EXERCISE OBJECTIVE: The reply should be a single number: the count of lines below that contain the word "page".
########################################
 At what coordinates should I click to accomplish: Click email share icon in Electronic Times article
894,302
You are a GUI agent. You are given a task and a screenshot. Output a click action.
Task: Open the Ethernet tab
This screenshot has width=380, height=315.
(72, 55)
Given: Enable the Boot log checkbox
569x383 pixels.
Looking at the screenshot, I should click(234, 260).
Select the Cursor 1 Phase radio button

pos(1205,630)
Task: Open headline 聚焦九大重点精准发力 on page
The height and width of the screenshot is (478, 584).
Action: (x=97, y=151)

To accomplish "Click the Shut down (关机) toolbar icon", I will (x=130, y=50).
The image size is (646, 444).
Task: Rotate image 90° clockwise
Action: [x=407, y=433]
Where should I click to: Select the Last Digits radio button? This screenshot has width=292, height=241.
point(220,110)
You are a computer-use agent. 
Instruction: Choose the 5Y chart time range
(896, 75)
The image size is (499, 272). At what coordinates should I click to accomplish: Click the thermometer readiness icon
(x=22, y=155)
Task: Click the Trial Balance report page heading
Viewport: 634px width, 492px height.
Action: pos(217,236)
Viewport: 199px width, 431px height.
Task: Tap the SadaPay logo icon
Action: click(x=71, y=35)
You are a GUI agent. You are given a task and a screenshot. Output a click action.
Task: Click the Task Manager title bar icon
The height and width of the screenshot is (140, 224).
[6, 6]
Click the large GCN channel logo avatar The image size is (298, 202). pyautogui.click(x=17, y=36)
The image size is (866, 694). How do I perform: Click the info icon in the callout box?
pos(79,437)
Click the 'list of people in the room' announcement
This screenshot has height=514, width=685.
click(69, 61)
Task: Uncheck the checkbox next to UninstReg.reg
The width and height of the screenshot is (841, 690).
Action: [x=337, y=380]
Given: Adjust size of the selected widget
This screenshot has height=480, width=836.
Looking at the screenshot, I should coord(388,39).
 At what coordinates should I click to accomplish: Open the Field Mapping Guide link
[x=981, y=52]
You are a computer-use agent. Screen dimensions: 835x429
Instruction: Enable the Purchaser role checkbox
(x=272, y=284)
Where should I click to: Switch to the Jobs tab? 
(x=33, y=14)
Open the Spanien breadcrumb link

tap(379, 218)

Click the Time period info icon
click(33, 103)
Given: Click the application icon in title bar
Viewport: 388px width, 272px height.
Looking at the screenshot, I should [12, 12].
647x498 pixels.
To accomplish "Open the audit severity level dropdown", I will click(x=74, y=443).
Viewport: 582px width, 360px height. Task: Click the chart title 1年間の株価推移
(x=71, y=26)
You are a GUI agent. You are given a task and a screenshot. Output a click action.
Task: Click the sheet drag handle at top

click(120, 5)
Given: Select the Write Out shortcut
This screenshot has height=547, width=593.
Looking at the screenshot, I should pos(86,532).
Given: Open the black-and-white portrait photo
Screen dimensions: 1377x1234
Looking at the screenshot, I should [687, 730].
########################################
TASK SOLUTION: 2